報道によると、マルセロ被告はパラナ州連邦地裁のセルジオ・モロ判事に対し、同社がルーラ氏や労働者党(PT)に対して行ってきた贈収賄の事実を次々と認めた。
この裁判は、労働者党(PT)政権で財相や官房長官を歴任し、収賄や資金洗浄などで逮捕されているアントニオ・パロッシ被告とマルセロ被告ら、計15人が絡んだ贈収賄疑惑に関する裁判で、パロッシ被告には計1億2800万レアルが払われたという。
マルセロ被告はその供述で、パロッシ被告の側近だったブラニスラフ・コンチック被告が2012~13年に現金で引き落とした1300万レアルは、ルーラ氏への賄賂だったと語った。
同被告はさらに、ルーラ研究所に対して400万レアルを横流ししたとし、同研究所の敷地や建物購入のために1240万レアルを投資したとも発言した。

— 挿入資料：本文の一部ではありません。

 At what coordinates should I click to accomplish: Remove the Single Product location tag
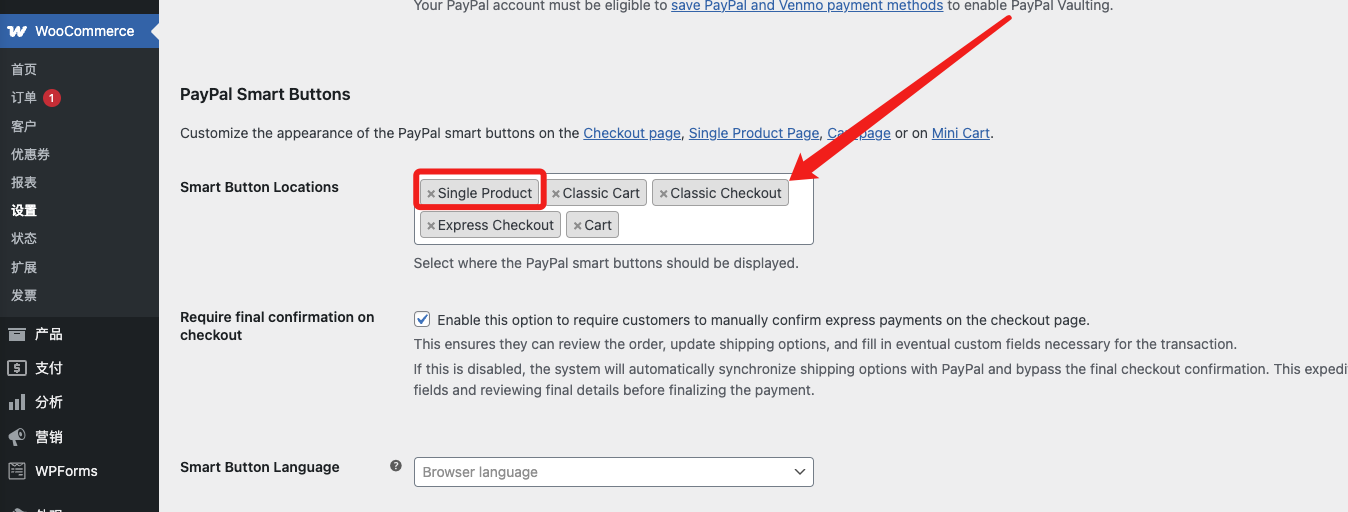coord(431,194)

また、パロッシ氏の後任で、ルーラ、ジウマ両政権で財相をつとめたギド・マンテガ氏にも、ジウマ氏の大統領選キャンペーン費用として5千万レアルを払ったという。
マルセロ被告は、これまで報道されていた、オデブレヒト社の贈賄分配表のコードネーム、「アミーゴ」がルーラ氏、「イタリアーノ」がパロッシ氏、「ポス・イタリアーノ」がマンテガ氏だったことも認めた。

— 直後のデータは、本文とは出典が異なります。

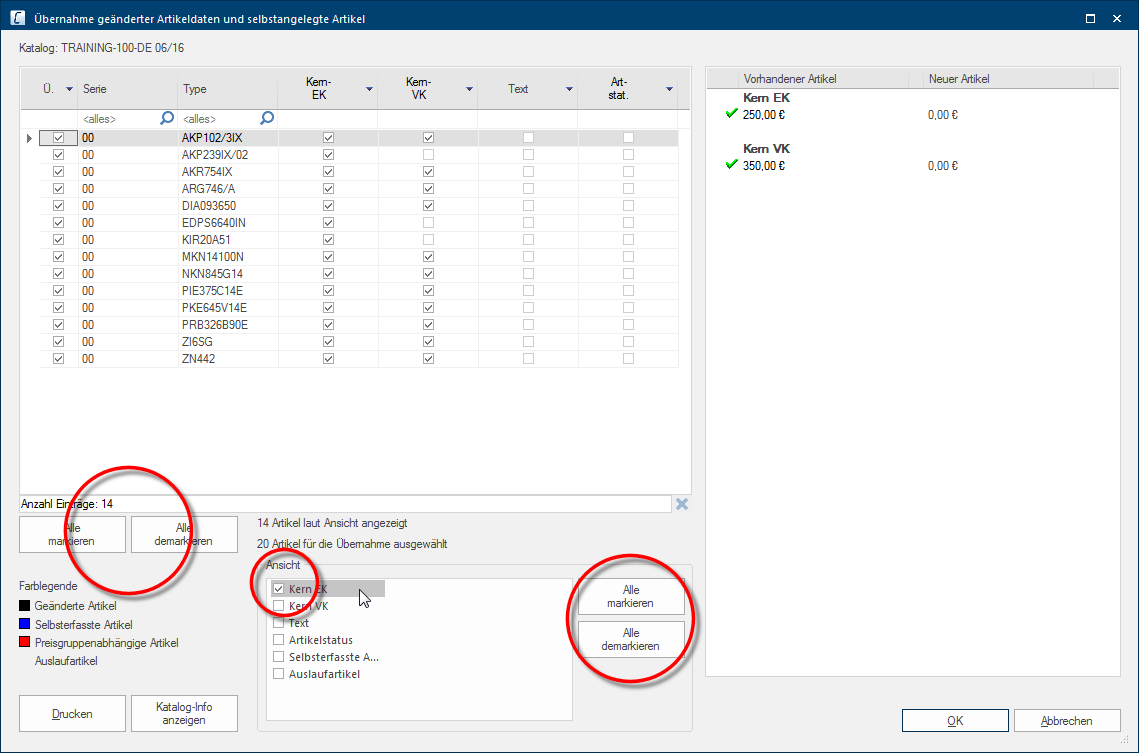Click the magnifier icon in Serie filter

click(167, 118)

また、マルセロ被告はジウマ大統領(当時)に対し、選挙参謀のジョアン・サンターナ被告が持っている秘密口座が汚職にまみれていることやLJでこの口座も見つかるであろうことを個人的に伝えるためにメキシコまで行って話をしたが、ジウマ氏は気にも留めなかった、とも話した。
これらの内容は、政治サイトの「アンタゴニスト」が10日付で報じたもので、基本的に守秘事項が漏洩したものだ。同サイトはこれまでもLJの守秘事項を掲載しており、問題視されている。
一方、ルーラ氏側はオデブレヒト社を巡る汚職疑惑への関与を一切否定しており、ルーラ研究所の敷地に関しても、「1991年にIPET社から購入し、〃市民研究所〃と名乗った後、ルーラ研究所に改名しており、オデブレヒトが肩代わりしたなどという記録はない」と否定している。
なお、10日のマルセロ被告の供述は、オデブレヒト社幹部らの報奨付供述が承認された後、初めて行われたものだ。司法取引成立後の同社関係者は、裁判で質問されたら全てに正直に答えることが義務付けられている。